> **What the task requires**
Echo verbatim the portion of the entries that starts at the line containing "Find the location of a particular element." and runs through the final entry, including both ends. Leave the pictures out of the output.

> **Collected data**

[Start of Attachment]

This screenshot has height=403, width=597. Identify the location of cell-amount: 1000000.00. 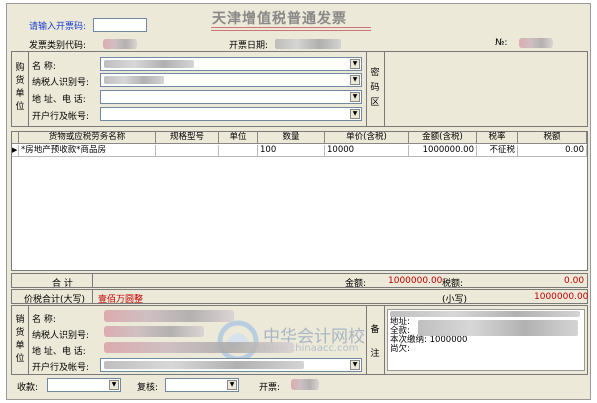
(443, 151).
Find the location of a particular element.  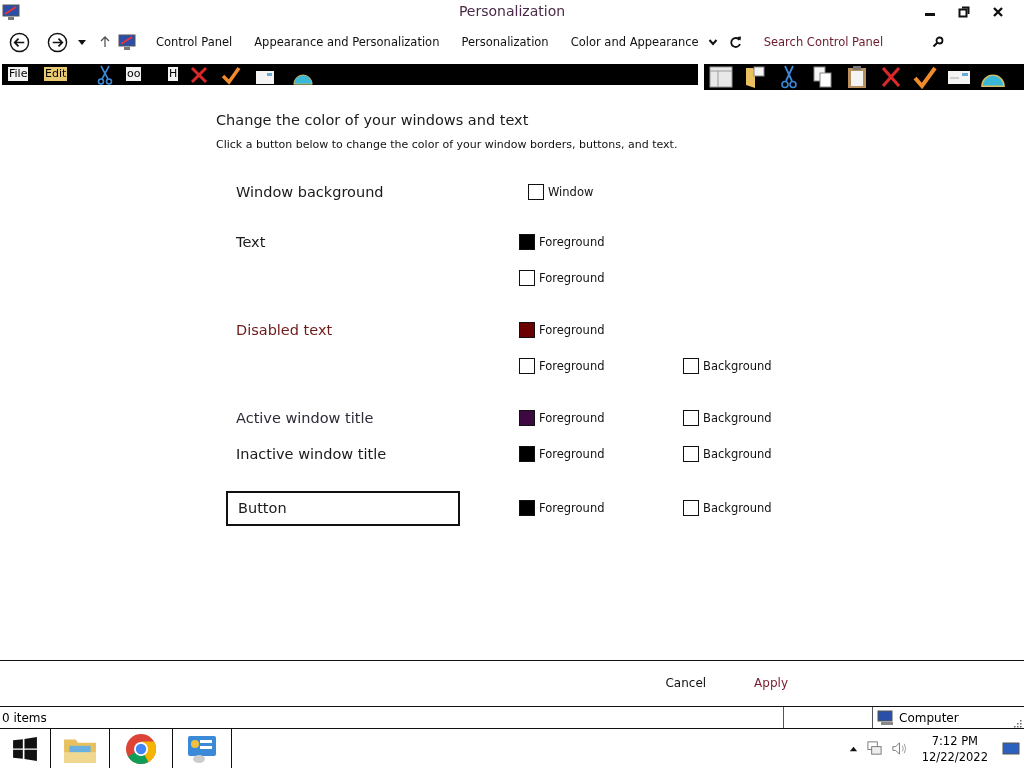

windows-logo-icon is located at coordinates (25, 748).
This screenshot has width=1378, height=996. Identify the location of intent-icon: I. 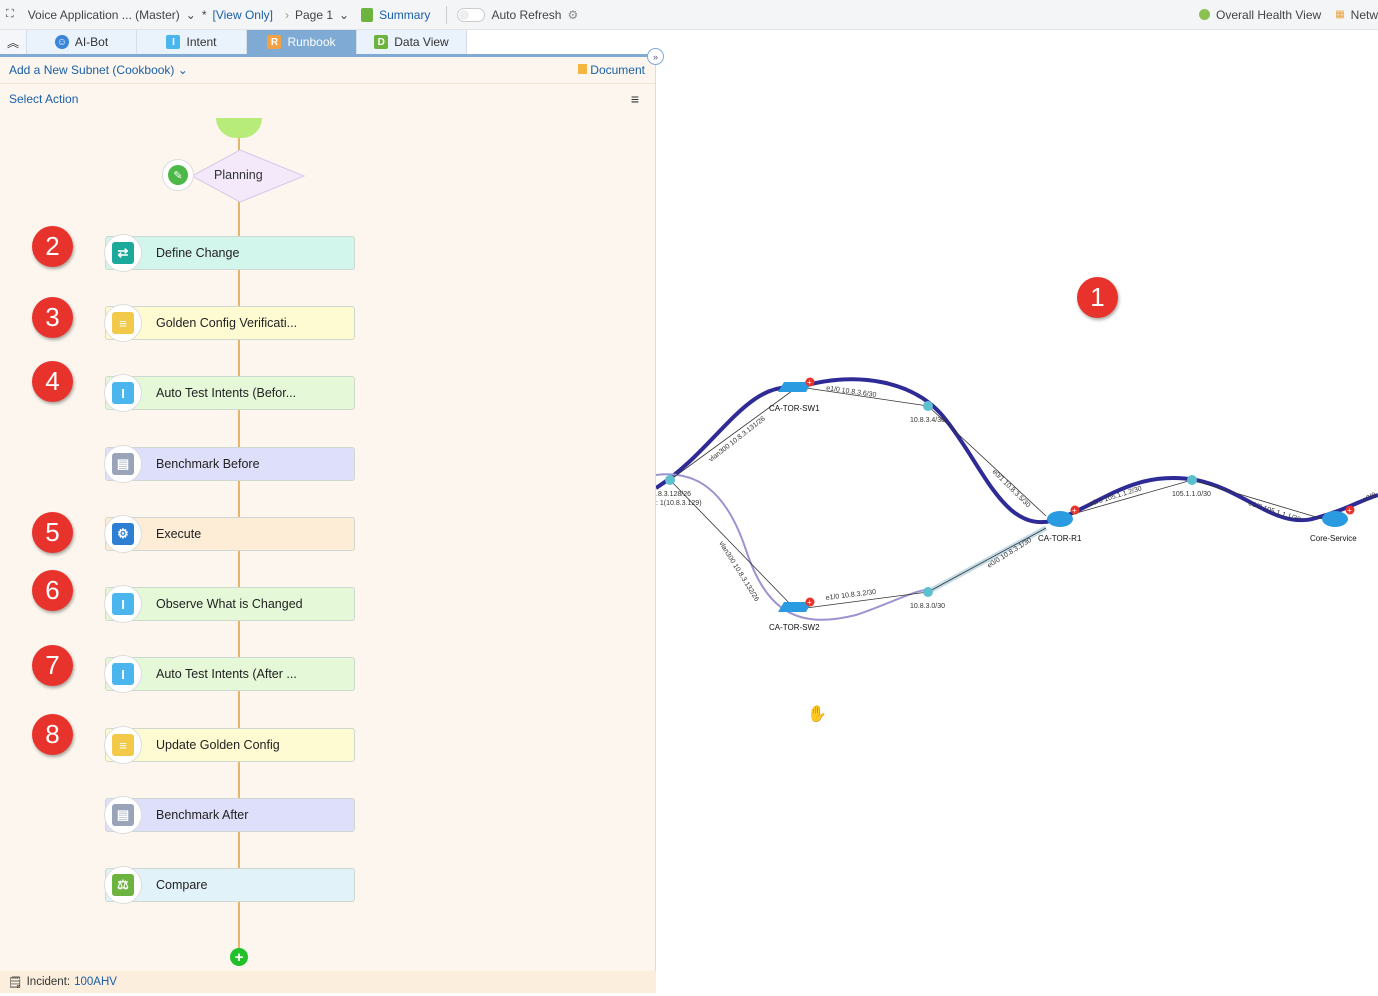
(123, 393).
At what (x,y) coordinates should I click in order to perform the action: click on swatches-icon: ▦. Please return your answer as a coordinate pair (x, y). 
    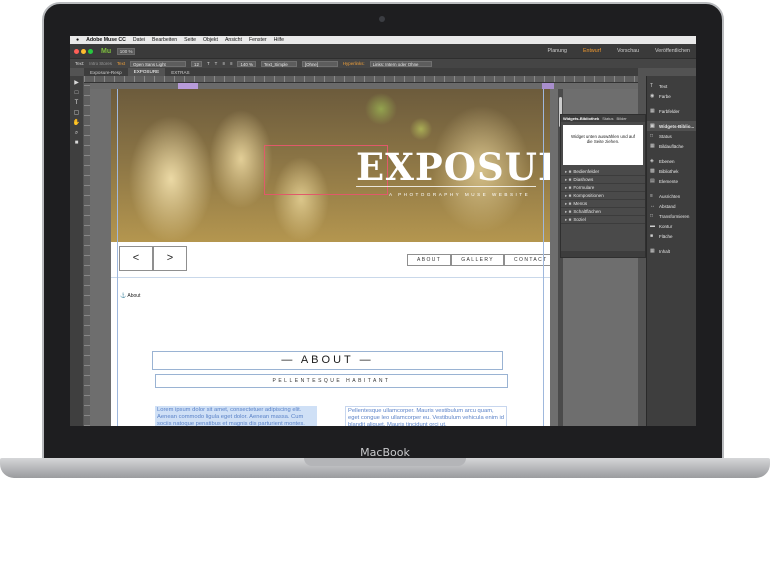
    Looking at the image, I should click on (652, 111).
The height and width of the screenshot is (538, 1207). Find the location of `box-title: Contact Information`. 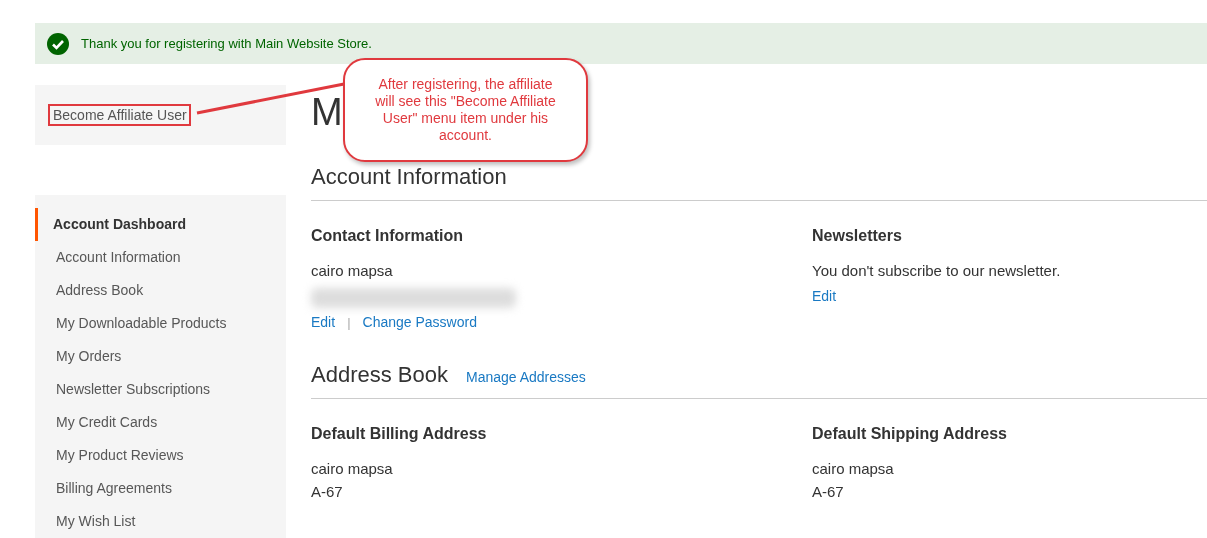

box-title: Contact Information is located at coordinates (388, 236).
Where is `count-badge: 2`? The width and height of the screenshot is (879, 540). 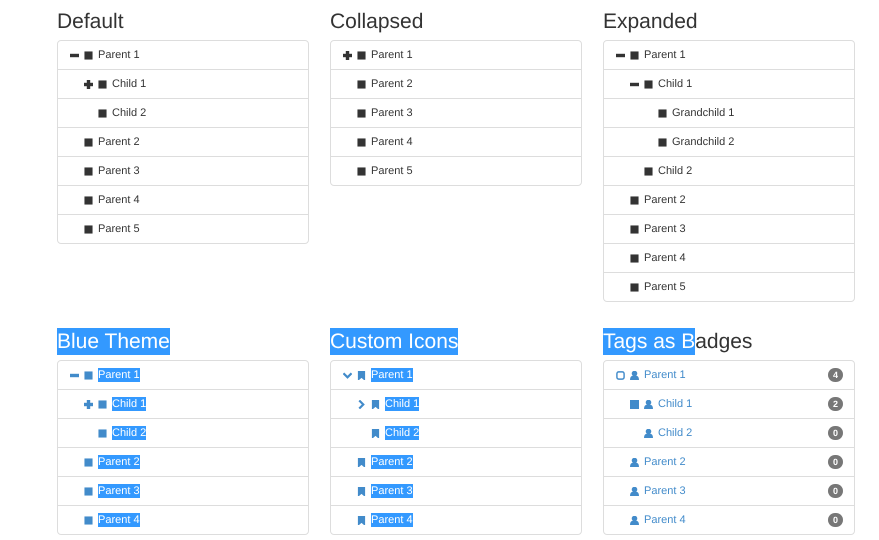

[End of Attachment]

> **Answer for the task**
Find the location of a particular element.  

windows-logo-icon is located at coordinates (25, 748).
This screenshot has width=1378, height=996. Identify the location of intent-icon: I. 
(123, 393).
At what (x,y) coordinates should I click in order to perform the action: click on swatches-icon: ▦. Please return your answer as a coordinate pair (x, y). 
    Looking at the image, I should click on (652, 111).
The height and width of the screenshot is (538, 1207). Find the location of `box-title: Contact Information`. 

box-title: Contact Information is located at coordinates (388, 236).
Where is `count-badge: 2`? The width and height of the screenshot is (879, 540). 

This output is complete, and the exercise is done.